A man will likely spend the rest of his days in prison for what a judge called an “unspeakable orgy of violence.” Alex Christopher Ewing, 61, received life sentences for killing Colorado couple Bruce Bennett, 27, and Debra Bennett, 26, and raping and killing their 7-year-old daughter Melissa, according to the 18th Judicial District Attorney’s Office. Though he is eligible for parole after 20 years, he has to serve those murder charges consecutively on top of an attempted murder conviction in Nevada. That means that if he gets paroled at his first opportunity in Colorado, he must still serve the other life sentences, the D.A.’s Communications Director Vikki Migoya told Law&Crime.
“Over a 12-day span, you inflicted an unspeakable orgy of violence,” Judge Darren Vahle told Ewing, according to the Aurora, Colo. Sentinel. “Your actions, and by imputation you in 1984, are an abomination.”
Ewing did not speak at his sentencing on Tuesday. Authorities say he went on a rampage by committing a series of hammer attacks in Colorado in January 1984. He killed the Bennetts at their home in Aurora and left Melissa’s 3-year-old sister Vanessa almost dead but the sole survivor. Prosecutor are also going after him for allegedly sexually assaulting and beating to death Patricia Smith, 50, in the city of Lakewood. That trial is set for October.

[Data records]:

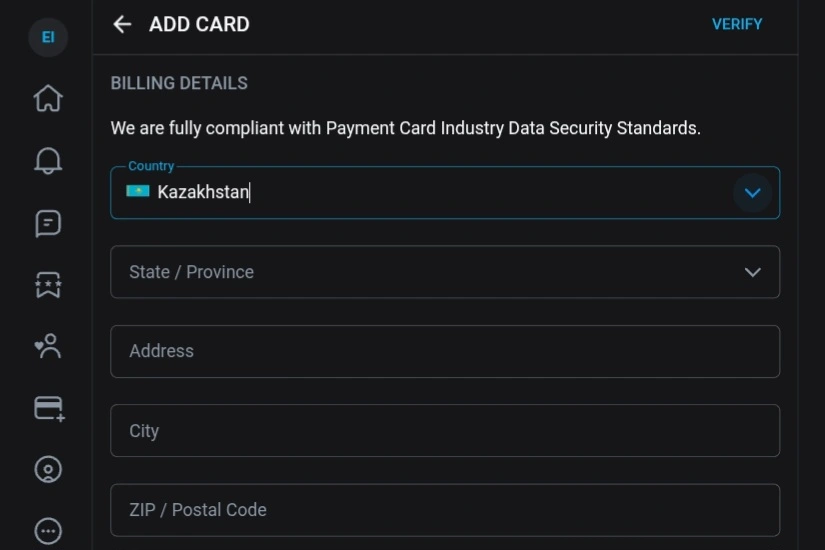Screen dimensions: 825x550
Task: Click the EI profile avatar
Action: tap(47, 38)
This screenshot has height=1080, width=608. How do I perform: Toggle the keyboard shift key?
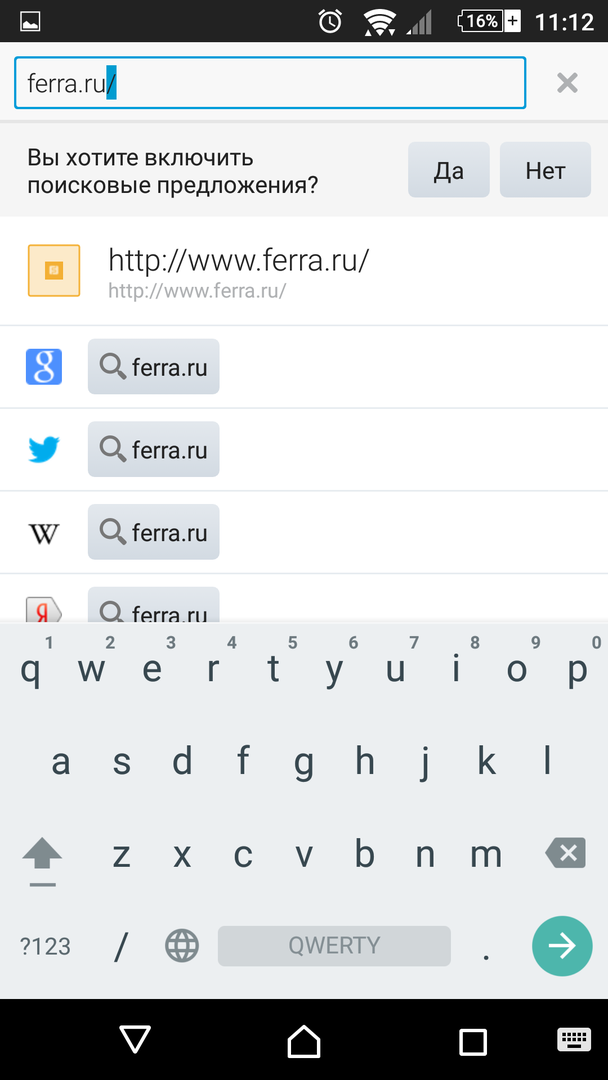pyautogui.click(x=42, y=856)
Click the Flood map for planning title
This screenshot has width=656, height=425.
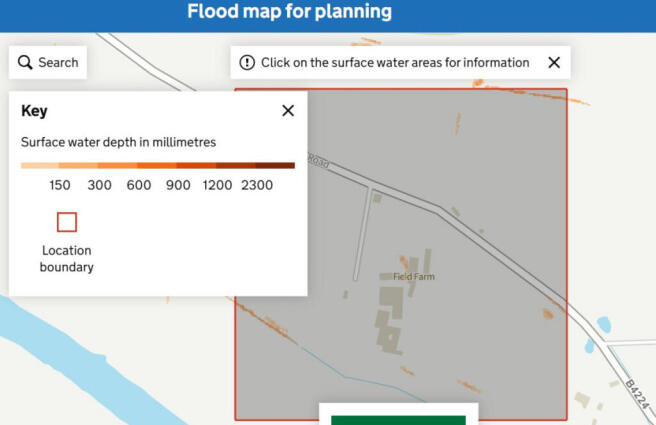click(290, 11)
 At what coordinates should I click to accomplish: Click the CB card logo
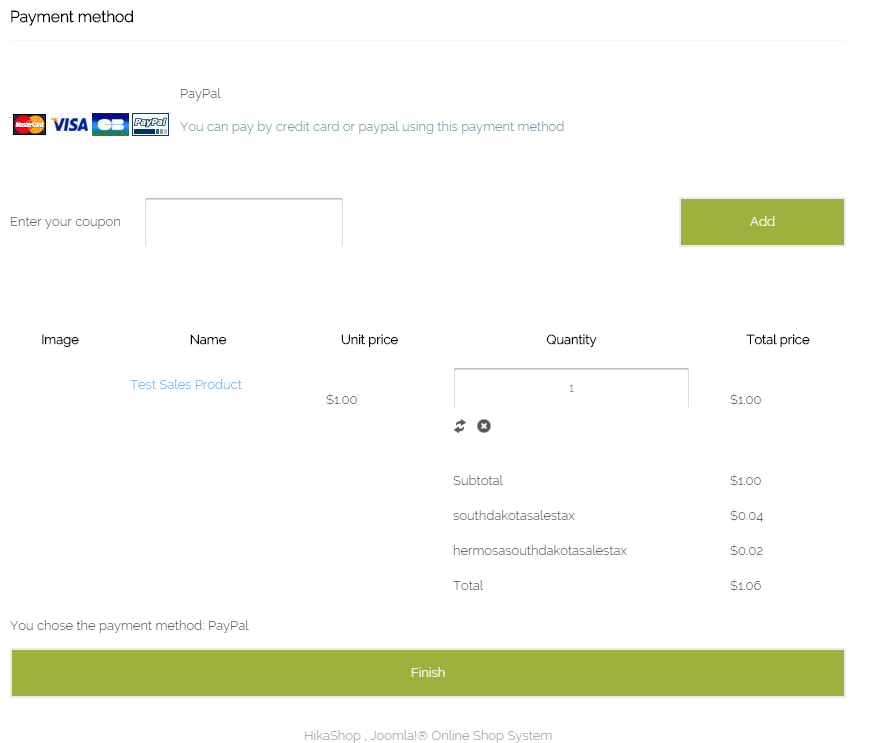tap(110, 125)
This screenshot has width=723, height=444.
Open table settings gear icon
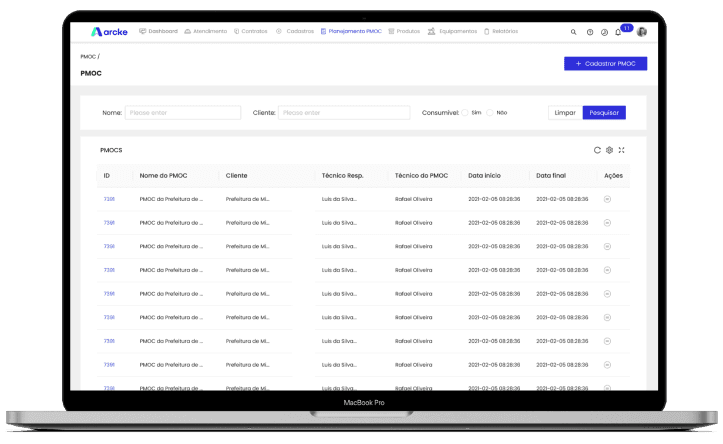click(x=609, y=150)
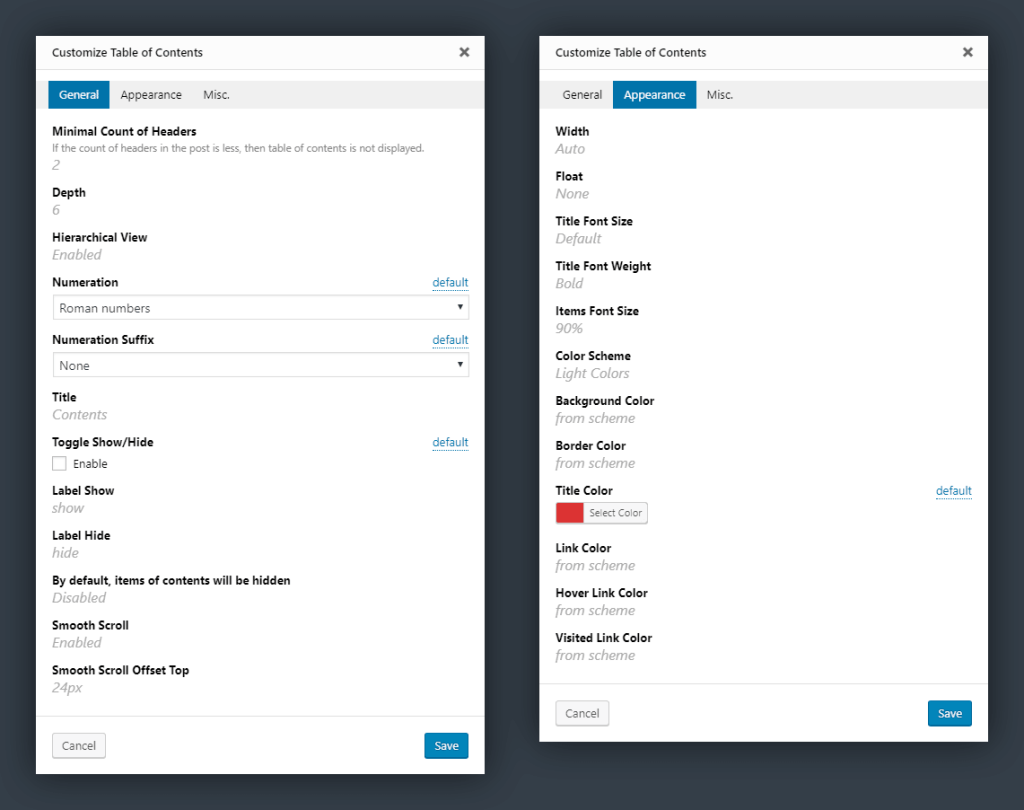
Task: Expand the Roman numbers selector arrow
Action: click(462, 307)
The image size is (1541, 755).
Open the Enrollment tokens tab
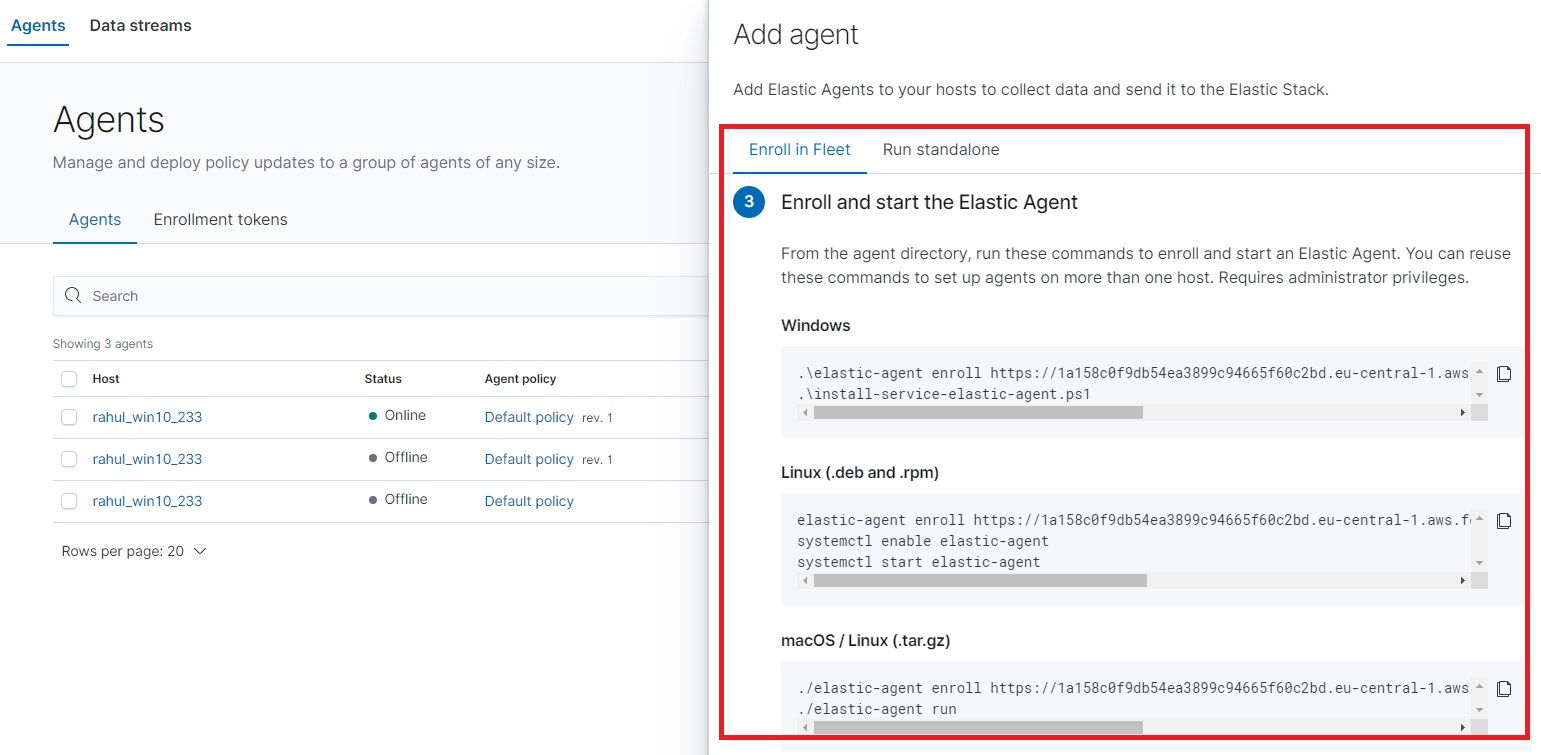(220, 219)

[Task A]: Condense the paragraph of the article about the Ewing sentencing that begins "A man will likely spend the rest of his days," keeping its main facts.
[Task B]: Resume the article about the Ewing sentencing after its last sentence.
The rows have nothing to do with this work.

[Answer section A]: Alex Christopher Ewing, 61, will likely spend the rest of his life in prison. According to the 18th Judicial District Attorney's Office, he received life sentences for killing Colorado couple Bruce Bennett, 27, and Debra Bennett, 26, and for raping and killing their 7-year-old daughter, Melissa. A judge called the crimes an "unspeakable orgy of violence." Ewing is eligible for parole after 20 years. However, the murder sentences run consecutively on top of an attempted murder conviction in Nevada, so even if he is paroled at his first opportunity in Colorado, he must still serve the other life sentences, the D.A.'s Communications Director Vikki Migoya told Law&Crime.

[Answer section B]:
Donna Holm told Denver NBC affiliate KUSA she survived Ewing sexually assaulting her and beating her with a hammer at her home. Like Vanessa, she survived, albeit with serious injuries. Ron Holm, who is now Donna’s husband, said he found her bloodied with a “big dent in her head.” She said she had no memory of the attack, and she described having to relearn basic things like what to do with a knife and fork.
“I had to try to figure out what to do,” Donna Holm said. “How do I get my life back? Because I would hang up from a conversation on the phone. Ron’s like, ‘Who is it? What’d you talk about?’ I don’t know.”
Mug shot of Alexander Ewing in 1985 from Nevada Department of Corrections. He is now charged in the hammer murders in Aurora from 1984 and the murder of a Lakewood woman that same year. #Denver7 pic.twitter.com/Cr8NJ31yD9
— Eric Lupher (@EricLupher7) August 10, 2018
The break in the case happened in two stages. The Colorado Bureau of Investigation linked DNA from two of the crime scenes together in 2002, according to Denver ABC affiliate KMGH. Authorities did not have a suspect’s name, however. That changed in 2018 when Nevada prison officials reportedly uploaded Ewing’s DNA to a database. The CBI found a match the next day.
Prosecutors did not file charges on Ewing attacking Holm because the statute of limitations passed on the attack and sexual assault. Ron Holm objected to the possibility of a kidnapping charge because Ewing already faced murder charges for Smith’s and the Bennetts’ deaths. The husband explained that he considered it futile to put his wife “through all this stuff” given the severity of the other charges.
Nonetheless, the Holms showed up to closing arguments in Ewing’s trial for the Bennett murders earlier in August.
Melissa was just two days shy of turning 8 years old. Her sister, now known as Vanessa Bennett Schulz, gave a heart-wrenching statement at the sentencing on Tuesday.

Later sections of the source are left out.